Foto: David Königsmann

Wetter egal, Ort egal, Hauptsache Menschen in der Nähe, Hauptsache der direkte Kontakt und die direkten Reaktionen. So stand er sogar noch Anfang Februar, wieder nur mit Gitarre und in dicker Jacke, auf der Straße, um zu spielen. Er kann einfach nicht anders. „Übung macht den Meister“, schrieb der 22-Jährige auf Instagram zu dem dazugehörigen Bild. Jakub gibt sogar zu, dass es ein bisschen wie eine Sucht ist. „Es ist dieses Feedback. Ich liebe das. Es ist meine Leidenschaft.“

Was man schon daran sieht, dass er sich sogar gegen eine Karriere als Teen-Star in seiner Heimat Tschechien entschied, nachdem er dort bereits einen Hit hatte.
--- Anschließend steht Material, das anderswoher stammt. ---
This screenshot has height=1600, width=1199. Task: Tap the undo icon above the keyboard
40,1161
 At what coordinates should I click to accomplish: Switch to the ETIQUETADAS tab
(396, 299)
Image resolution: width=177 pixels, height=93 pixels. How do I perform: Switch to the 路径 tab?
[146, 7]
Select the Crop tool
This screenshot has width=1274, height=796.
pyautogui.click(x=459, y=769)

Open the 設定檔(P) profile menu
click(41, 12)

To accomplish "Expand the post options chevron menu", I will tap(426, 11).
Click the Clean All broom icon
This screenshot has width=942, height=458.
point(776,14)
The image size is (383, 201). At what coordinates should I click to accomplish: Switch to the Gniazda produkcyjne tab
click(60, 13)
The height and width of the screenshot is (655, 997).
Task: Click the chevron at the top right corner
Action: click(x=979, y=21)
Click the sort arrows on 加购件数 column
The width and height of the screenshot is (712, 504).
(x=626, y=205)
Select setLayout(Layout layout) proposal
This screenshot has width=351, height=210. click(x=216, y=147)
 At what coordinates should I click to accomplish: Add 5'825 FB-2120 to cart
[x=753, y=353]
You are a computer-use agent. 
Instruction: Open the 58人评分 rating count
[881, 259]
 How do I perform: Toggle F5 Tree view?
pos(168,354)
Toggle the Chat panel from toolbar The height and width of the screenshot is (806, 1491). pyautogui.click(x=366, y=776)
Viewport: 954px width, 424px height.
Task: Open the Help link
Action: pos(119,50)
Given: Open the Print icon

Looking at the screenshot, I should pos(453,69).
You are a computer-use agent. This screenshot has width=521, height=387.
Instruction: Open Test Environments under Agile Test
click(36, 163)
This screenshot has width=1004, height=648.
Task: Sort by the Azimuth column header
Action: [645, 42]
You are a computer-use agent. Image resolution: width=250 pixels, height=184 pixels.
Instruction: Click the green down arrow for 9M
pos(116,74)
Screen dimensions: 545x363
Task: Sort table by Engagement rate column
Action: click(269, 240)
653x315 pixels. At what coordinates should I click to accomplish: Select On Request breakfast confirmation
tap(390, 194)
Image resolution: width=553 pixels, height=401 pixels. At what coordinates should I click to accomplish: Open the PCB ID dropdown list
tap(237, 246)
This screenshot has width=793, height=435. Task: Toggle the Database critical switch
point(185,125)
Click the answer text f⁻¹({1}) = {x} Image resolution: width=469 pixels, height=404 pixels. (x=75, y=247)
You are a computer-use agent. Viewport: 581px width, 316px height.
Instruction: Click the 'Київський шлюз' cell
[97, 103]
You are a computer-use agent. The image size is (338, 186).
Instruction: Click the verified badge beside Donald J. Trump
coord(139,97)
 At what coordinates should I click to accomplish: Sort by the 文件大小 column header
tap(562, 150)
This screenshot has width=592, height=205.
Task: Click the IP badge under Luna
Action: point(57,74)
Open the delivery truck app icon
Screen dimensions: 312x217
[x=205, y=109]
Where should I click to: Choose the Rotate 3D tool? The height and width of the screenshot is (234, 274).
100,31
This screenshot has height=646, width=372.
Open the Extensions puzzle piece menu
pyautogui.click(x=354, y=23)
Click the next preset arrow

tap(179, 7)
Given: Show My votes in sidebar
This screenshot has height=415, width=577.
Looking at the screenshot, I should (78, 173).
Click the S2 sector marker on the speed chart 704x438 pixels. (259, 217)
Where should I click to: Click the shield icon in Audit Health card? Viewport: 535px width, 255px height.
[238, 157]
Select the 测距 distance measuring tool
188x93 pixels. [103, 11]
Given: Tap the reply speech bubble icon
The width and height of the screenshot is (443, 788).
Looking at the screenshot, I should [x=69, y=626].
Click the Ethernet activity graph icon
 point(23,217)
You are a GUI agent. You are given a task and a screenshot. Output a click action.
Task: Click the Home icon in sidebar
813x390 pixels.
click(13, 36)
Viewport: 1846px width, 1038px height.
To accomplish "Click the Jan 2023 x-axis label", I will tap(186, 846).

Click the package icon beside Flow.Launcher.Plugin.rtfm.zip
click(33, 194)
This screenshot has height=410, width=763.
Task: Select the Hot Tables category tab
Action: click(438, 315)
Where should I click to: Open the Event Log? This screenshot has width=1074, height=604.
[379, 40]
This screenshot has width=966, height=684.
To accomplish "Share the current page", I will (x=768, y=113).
Statt darauf aufzubauen, packte er seinen Rucksack, schnappte sich seine Gitarre und reiste kreuz und quer durch Europa, um auf den Straßen seine Lieder zu präsentieren. Er braucht diese Herausforderung. „Bei einem normalen Konzert haben die Leute ja ihr Ticket bezahlt. Du musst dich gar nicht so sehr ins Zeug legen – sie sind ja sowieso wegen dir da. Aber auf der Straße ist es anders, da bitte ich die Menschen um ihre Zeit – um Zeit, die sie gar nicht vorhatten, so zu motivieren. Kann ich sie dazu bringen, stehen zu bleiben, und kann ich sie halten?“ Wenn ihm das nicht gelingt, dann sieht er den Fehler bei sich selbst und nicht bei den Passanten oder dem Wetter. Er zeigt einfach noch mehr Einsatz: „Es ist so wichtig, mit den Menschen Kontakt aufzunehmen, sie zum Teil der Show zu machen.“ Das ist es, was ihm am meisten Spaß macht – und dem Publikum.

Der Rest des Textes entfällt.